Pada dasarnya, saya tidak seliberal Mas Ulil, tidak! Saya masih
menjunjung tinggi yang telah ada dan dimulai dari mazhab empatlah,
katakan demikian. Dan itu saya pegang, bahwa di Alquran dan hadis
sahih itu ada yang qath`î yang tidak bisa diganggu gugat dan itu 5
persen, selebihnya 95% itulah wilayah tajribah (eksperimentasi) kita,
wilayah ijtihad kita. Nah,jadi seperti saya katakan waktu di NU dulu.
NU yang sangat mumpuni keilmuan Islamnya tidak berani mencoba ijtihad.
Nah sementara orang lain yang tidak mumpuni sama sekali dengan
khazanah kitab-kitab, itu tiap hari ngomongnya mengajak ijtihad.
Kacaunya di situ itu.
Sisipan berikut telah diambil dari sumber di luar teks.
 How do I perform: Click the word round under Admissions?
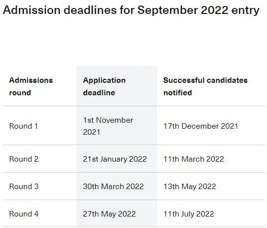click(x=20, y=93)
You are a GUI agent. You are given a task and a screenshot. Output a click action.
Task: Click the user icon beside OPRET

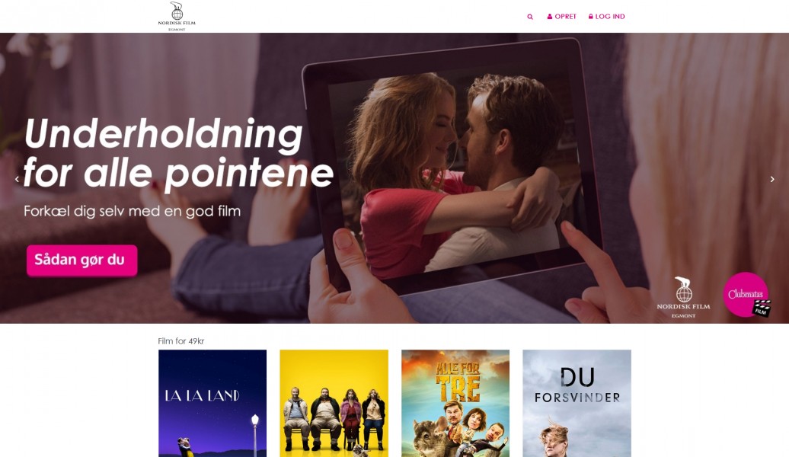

Mereka kreatif, mereka menulis, mereka mencoba
menyampaikan ide-idenya dengan tulisan yang bagus dan pola pikir yang
bagus, yang padahal kalau kita tahu dengan orangnya, ya Allah, ilmunya
sangat minim sekali. Bandingkan dengan Kiai Ali Ma'shum, Kiai Sahal
yang sekarang masih hidup. Bukan apa-apa mereka itu. Ya maaf-maaf
saja, ini betul dan saya berani bertanggung jawab ngomong seperti ini
ini. Azyumardi Azra ilmunya minim sekali. Maaf, hattâ Cak Nur itu juga
sebenarnya pas-pasan loh. Bukan merupakan ulama yang setiap saat bisa
ditanya dan menjawab kapan saja. Hanya beliau itu masih mau belajar terus.
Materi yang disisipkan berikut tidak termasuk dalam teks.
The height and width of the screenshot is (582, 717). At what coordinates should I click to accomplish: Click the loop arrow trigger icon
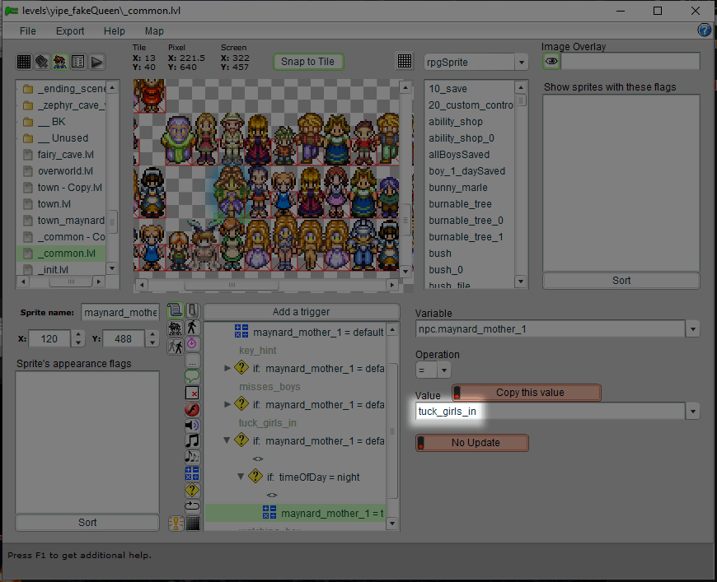[x=192, y=505]
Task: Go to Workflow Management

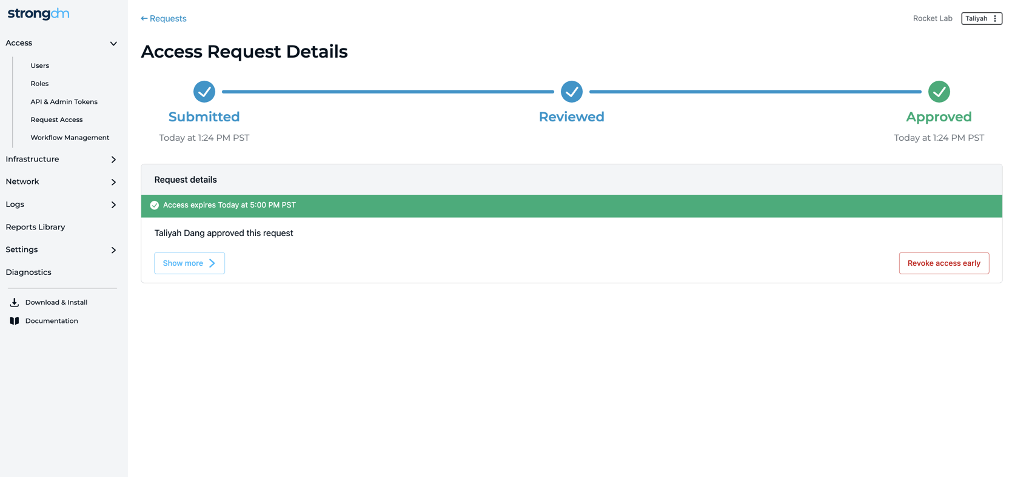Action: click(x=70, y=138)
Bandingkan dengan level Kiai Sahal yang sangat luar biasa `allâmahnya,
apalagi Kiai Ali Ma'shum, itu betul-betul ahli tafsir dan kamus
berjalan. Itu yang terkenal, belum lagi ulama NU yang mumpuni tapi
tidak terkenal sama sekali. Saya punya Pak De dulu, kakaknya ibu saya,
kalau baca tafsir Ibnu Katsîr itu 20 hari bisa khatam. Berarti apa?
Baca tafsir itu sudah tidak mikir maknanya apa itu, sudah enggak
mikir. Dan orang kayak gitu itu di luar pesantren nggak ada itu.
Sayangnya ilmu yang beliau miliki itu tidak menjadi pola pikir,
minimal mewarnai pola pikirnya masyarakat.
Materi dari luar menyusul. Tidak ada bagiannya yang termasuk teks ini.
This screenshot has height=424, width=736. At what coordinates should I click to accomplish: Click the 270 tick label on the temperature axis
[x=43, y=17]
Nah itulah yang saya kritik di pesantren. Bukan berarti kita membuang
kitab kuning, tidak. Tapi bagaimana kitab kuning tetap menjadi
khazanah kita dan kita kritisi sehingga dari itu kita mampu mempunyai
pemahaman yang tidak mati, tidak berhenti dan bisa mengaktualisasikan
isi kitab kuning itu dengan selalu ada dzauq atau rasa kesadaran yang
tinggi. Barangkali yang liberal itu sudah lepas dari wa`yi
teologisnya, intelektualitasnya iya, tapi teologisnya bisa lepas.

Ketika saya melemparkan pemikiran bahwa Aswaja adalah sebuah manhaj,
bukan mazhab, banyak sekali kiai yang sebenarnya setuju, termasuk Kiai
Muchit Muzadi kakaknya Hasyim Muzadi, tapi tidak ada keberanian untuk
mengakui bahwa dia itu benar. Pak Kiai Sahal itu tidak pernah
berkomentar waktu saya dikafir-kafirkan oleh para kiai, beliau malah
diam. Apa artinya diam? Sebenarnya memang iya benar dan mengakui
signifikan pikiran saya, tapi menjaga bagaimana umat, bagaimana reaksi
kiai. Jadi sebenarnya bukan masalah benar atau salah reaksi itu, tapi
dengan alasan kiai ini resah, ya khawatir kehilangan apanya lah. Nah
yang paling berat, kita menghadapi internal itu.

Kalau untuk orang luar kita sudah ditunggu-tunggu, bagaimana konsep
Aswaja. Sekarang ini Islam itu kayak apa sih? Bukan lagi Aswaja, di
Indonesia banyak orang tanya-tanya. Kalau ada orang bisa pidato
komunikatif langsung laris kayak Aa Gym, padahal tidak ada apa-apanya
itu, Zainuddin MZ dai sejuta umat, padahal ndak ada apa-apanya itu.
Karena apa? Masyarakat haus dan ingin tahu Islam itu sebenarnya kayak
apa sih? Sayang ICMI itu dulu sangat politis yang sebenarnya tidak
politis. Saya yakin ada positif yang luar biasa. Nah, selama
masyarakat ini masih belum mendapatkan jawaban yang jelas, selamanya
kita akan diasyikkan dengan orang semacam Aa Gym dan khatib-khatib lain.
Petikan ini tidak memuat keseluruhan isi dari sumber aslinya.